Set exercise:
Copy the entries below verbatim, beginning at the line that contains "Activate the Zoom tool" and ending after the line that contains "pos(69,149)".

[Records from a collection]
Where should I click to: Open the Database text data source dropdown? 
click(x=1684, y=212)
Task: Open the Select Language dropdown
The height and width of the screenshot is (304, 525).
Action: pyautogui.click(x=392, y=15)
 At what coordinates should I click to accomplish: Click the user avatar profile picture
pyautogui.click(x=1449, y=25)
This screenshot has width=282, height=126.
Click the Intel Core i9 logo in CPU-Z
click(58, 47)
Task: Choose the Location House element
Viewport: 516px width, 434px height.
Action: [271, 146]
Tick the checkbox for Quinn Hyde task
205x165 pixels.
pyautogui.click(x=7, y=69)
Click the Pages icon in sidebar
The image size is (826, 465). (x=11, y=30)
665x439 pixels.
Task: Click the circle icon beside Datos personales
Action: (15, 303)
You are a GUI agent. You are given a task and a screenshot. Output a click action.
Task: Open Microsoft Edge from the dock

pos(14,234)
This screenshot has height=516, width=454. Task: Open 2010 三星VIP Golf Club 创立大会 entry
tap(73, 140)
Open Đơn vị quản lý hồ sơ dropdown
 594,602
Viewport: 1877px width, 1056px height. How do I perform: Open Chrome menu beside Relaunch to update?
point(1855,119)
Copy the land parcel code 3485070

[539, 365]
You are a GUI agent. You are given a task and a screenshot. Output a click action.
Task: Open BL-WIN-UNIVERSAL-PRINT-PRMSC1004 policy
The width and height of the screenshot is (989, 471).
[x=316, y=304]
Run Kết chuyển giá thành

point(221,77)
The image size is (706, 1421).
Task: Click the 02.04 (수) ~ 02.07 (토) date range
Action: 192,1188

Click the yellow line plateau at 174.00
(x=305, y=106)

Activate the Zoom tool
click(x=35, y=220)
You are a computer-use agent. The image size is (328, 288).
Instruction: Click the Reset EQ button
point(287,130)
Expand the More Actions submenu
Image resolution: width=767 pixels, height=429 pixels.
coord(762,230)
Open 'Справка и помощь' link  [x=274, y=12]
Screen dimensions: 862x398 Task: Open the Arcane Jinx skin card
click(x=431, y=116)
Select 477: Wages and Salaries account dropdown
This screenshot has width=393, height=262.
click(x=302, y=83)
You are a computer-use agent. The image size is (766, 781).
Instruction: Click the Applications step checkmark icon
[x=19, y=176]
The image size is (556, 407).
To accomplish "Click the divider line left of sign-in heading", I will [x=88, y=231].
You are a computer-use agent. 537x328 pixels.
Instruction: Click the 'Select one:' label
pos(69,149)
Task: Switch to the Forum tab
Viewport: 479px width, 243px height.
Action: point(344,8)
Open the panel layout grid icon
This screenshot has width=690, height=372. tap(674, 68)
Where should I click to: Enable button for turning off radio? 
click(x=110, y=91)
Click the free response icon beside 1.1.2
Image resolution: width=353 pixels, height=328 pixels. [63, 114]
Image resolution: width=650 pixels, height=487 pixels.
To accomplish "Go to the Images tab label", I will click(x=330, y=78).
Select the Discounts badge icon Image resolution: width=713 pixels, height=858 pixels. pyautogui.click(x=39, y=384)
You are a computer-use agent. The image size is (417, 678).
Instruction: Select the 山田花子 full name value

Worked answer:
Activate the Zoom tool
click(x=35, y=220)
You are a computer-use agent. The image size is (328, 288).
Instruction: Click the Reset EQ button
point(287,130)
Expand the More Actions submenu
Image resolution: width=767 pixels, height=429 pixels.
coord(762,230)
Open 'Справка и помощь' link  [x=274, y=12]
Screen dimensions: 862x398 Task: Open the Arcane Jinx skin card
click(x=431, y=116)
Select 477: Wages and Salaries account dropdown
This screenshot has width=393, height=262.
click(x=302, y=83)
You are a computer-use agent. The image size is (766, 781).
Instruction: Click the Applications step checkmark icon
[x=19, y=176]
The image size is (556, 407).
To accomplish "Click the divider line left of sign-in heading", I will [x=88, y=231].
You are a computer-use agent. 537x328 pixels.
Instruction: Click the 'Select one:' label
pos(69,149)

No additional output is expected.